- [Written task]: Summarize the passage below on finding census records for family research in three sentences.

- [Extract provided]:
Begin
For your own family searching, census data can be accessed free of charge through census.gov (up to 1940 of course). Ancestry.com and Family Search connect to the records as well (with subscriptions to their sites). The free library version of Ancestry is available through the Kokomo-Howard County Public Library (khcpl.org). A valid library card also gets you access to HeritageQuest, a massive online resource that has everything from Revolutionary War pension files to The Freedman’s Bank records — an important resource for African-American genealogy — and the U.S. Serial Set of government documents back to 1789. And the census too.

The team at the Family and Local History department at KHCPL can guide you through the census, especially ways to cross-reference information across all the available resources.
End
- [Excerpted records]:
Begin
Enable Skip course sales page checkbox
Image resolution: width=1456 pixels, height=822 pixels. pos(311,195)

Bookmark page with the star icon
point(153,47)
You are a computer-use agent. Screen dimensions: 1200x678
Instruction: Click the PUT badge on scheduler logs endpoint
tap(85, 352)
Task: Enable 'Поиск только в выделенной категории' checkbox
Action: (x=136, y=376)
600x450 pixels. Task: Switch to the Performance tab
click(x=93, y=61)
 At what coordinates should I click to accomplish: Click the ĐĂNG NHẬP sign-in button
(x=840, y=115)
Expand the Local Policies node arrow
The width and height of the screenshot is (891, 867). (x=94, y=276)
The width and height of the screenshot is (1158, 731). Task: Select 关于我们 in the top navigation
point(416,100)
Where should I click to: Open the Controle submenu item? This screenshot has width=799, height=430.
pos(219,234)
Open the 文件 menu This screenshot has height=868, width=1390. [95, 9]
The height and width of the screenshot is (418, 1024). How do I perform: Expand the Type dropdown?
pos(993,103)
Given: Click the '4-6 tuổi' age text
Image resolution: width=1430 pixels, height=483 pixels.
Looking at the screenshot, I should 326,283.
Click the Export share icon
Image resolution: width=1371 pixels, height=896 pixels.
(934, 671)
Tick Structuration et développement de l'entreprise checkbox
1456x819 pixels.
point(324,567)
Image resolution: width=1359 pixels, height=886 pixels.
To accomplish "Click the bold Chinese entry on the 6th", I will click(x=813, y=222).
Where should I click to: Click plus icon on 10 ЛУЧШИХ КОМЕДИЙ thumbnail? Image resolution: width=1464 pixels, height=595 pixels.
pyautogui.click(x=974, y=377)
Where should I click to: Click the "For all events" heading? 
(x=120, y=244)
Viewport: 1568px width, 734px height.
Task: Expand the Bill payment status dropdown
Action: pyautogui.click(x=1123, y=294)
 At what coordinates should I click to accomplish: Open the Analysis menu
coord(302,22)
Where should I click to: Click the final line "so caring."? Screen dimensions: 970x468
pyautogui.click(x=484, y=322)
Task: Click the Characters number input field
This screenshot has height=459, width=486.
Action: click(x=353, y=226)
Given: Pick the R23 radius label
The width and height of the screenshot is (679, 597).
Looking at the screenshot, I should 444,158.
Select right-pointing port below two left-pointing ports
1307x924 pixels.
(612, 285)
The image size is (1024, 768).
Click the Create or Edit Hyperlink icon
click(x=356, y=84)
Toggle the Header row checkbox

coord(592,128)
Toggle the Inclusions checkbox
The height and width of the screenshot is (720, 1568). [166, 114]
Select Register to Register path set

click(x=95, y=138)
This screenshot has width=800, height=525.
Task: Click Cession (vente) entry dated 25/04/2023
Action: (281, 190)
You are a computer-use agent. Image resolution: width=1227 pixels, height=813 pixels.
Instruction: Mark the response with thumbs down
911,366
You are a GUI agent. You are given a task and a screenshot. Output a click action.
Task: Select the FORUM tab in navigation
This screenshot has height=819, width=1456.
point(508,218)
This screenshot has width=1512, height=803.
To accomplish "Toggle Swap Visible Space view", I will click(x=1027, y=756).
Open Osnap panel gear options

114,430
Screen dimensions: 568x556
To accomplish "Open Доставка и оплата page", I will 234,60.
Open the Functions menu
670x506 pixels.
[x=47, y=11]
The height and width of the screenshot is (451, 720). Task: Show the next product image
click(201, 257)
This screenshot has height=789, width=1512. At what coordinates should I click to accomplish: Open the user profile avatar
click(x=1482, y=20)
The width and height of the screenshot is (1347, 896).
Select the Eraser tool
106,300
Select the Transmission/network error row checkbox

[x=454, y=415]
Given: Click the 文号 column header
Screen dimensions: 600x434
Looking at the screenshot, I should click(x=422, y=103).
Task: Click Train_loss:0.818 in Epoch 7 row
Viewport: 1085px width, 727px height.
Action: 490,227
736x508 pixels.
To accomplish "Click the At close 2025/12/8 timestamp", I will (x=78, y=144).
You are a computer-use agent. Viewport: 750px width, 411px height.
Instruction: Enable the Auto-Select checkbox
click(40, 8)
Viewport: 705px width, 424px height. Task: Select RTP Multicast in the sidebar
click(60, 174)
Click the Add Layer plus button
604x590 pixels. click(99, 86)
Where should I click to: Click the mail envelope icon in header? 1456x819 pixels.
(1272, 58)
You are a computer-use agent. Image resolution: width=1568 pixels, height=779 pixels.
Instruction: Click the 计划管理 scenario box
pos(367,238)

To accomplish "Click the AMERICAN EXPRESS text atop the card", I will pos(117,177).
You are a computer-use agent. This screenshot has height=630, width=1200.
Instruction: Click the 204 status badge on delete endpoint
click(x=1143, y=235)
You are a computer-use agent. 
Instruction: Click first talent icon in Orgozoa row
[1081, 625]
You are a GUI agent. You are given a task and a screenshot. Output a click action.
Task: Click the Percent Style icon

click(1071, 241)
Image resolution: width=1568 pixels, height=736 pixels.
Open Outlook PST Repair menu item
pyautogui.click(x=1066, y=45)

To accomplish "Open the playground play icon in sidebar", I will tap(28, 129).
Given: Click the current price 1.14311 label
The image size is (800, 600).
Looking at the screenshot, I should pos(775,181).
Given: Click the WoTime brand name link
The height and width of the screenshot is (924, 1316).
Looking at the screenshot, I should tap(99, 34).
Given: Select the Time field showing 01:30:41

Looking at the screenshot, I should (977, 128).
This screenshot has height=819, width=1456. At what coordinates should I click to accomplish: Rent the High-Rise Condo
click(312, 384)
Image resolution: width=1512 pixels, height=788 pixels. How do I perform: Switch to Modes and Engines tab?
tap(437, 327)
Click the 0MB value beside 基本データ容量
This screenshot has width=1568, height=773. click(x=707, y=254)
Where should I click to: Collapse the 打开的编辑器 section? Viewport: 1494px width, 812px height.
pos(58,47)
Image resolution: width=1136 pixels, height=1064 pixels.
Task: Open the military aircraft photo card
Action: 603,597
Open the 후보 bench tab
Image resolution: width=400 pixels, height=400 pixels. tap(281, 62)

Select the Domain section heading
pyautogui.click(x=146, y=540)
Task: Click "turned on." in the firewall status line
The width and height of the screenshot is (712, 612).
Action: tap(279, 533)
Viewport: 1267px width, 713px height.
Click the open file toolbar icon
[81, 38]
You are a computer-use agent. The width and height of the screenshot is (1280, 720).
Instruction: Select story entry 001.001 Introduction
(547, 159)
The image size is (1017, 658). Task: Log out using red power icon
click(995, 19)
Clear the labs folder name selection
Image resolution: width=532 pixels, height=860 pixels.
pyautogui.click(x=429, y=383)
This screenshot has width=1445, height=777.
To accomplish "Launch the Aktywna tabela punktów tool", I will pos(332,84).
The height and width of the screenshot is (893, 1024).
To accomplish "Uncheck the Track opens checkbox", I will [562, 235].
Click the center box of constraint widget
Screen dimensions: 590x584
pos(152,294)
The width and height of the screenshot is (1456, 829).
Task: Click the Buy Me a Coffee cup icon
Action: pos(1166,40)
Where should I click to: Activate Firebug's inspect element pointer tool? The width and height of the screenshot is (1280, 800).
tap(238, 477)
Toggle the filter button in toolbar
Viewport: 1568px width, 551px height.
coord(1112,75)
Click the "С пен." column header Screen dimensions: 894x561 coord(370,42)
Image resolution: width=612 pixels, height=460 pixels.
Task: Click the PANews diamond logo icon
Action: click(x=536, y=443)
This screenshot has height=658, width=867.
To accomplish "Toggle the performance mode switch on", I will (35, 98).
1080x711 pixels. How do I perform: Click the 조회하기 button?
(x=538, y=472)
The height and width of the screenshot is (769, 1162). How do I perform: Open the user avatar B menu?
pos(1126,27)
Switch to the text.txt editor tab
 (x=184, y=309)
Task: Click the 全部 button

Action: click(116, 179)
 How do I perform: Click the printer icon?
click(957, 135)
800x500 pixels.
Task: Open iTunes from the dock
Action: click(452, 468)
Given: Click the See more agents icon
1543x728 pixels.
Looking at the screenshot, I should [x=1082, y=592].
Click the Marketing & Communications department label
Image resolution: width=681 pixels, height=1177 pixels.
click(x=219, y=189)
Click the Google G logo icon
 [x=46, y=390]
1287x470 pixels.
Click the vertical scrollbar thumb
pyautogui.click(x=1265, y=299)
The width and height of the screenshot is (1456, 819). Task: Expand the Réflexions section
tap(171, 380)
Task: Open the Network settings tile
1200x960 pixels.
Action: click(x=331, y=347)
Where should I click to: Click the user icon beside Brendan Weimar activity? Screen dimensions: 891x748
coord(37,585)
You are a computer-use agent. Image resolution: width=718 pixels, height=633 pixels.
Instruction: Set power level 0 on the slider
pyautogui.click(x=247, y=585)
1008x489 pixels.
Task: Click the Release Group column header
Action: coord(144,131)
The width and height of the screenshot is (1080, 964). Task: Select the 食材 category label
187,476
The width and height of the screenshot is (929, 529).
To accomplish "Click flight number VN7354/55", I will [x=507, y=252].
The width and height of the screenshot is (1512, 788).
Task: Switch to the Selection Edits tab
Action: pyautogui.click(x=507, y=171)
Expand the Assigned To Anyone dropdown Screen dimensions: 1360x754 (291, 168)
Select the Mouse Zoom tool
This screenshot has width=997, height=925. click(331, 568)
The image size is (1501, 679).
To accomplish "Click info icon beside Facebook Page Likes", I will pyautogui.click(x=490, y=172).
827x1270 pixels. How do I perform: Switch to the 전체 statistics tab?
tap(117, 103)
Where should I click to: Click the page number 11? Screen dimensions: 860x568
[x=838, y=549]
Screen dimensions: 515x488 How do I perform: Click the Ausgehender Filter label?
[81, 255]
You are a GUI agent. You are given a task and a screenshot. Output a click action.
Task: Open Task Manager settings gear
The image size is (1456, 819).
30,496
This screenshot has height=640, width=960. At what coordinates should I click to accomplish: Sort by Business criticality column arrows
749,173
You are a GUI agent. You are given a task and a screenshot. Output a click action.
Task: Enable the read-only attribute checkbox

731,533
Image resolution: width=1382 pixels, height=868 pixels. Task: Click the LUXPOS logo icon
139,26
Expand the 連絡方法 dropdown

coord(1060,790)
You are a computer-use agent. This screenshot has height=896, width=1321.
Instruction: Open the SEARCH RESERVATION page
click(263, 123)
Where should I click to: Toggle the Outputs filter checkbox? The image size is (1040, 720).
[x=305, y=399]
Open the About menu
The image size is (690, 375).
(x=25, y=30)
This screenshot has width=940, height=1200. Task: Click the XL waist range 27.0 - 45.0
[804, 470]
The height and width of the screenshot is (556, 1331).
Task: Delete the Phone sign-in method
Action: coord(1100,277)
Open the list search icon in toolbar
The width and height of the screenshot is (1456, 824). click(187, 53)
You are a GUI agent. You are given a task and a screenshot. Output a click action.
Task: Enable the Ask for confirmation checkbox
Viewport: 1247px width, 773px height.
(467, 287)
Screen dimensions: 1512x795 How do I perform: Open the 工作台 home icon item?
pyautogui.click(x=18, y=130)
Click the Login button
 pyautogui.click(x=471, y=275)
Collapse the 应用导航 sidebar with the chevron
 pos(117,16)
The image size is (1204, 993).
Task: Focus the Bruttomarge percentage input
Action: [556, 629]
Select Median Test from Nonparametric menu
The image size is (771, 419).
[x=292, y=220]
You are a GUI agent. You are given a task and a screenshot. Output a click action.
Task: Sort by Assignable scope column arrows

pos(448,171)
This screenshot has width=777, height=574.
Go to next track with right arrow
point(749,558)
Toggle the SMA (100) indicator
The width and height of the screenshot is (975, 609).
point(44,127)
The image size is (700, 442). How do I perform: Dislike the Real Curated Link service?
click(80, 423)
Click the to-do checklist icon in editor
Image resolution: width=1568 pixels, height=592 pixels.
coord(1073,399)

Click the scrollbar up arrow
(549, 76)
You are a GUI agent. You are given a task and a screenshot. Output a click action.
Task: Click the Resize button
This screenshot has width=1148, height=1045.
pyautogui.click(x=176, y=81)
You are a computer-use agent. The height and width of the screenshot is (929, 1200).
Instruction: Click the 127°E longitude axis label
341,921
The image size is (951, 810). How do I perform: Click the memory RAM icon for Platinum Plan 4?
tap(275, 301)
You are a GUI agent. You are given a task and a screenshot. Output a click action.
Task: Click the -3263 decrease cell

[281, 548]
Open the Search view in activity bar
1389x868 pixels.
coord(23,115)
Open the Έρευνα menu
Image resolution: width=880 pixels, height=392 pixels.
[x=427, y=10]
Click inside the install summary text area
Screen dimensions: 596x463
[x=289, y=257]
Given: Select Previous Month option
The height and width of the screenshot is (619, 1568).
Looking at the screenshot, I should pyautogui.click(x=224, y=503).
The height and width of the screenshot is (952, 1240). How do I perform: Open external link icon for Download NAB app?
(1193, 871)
End
- [Result below]: Census data up to 1940 can be accessed free through census.gov, and Ancestry.com and Family Search also connect to the records with subscriptions. The Kokomo-Howard County Public Library offers a free library version of Ancestry, and a valid library card also gives access to HeritageQuest, which includes Revolutionary War pension files, The Freedman's Bank records, the U.S. Serial Set of government documents back to 1789, and the census. The library's Family and Local History department can guide people through the census, especially in cross-referencing information across the available resources.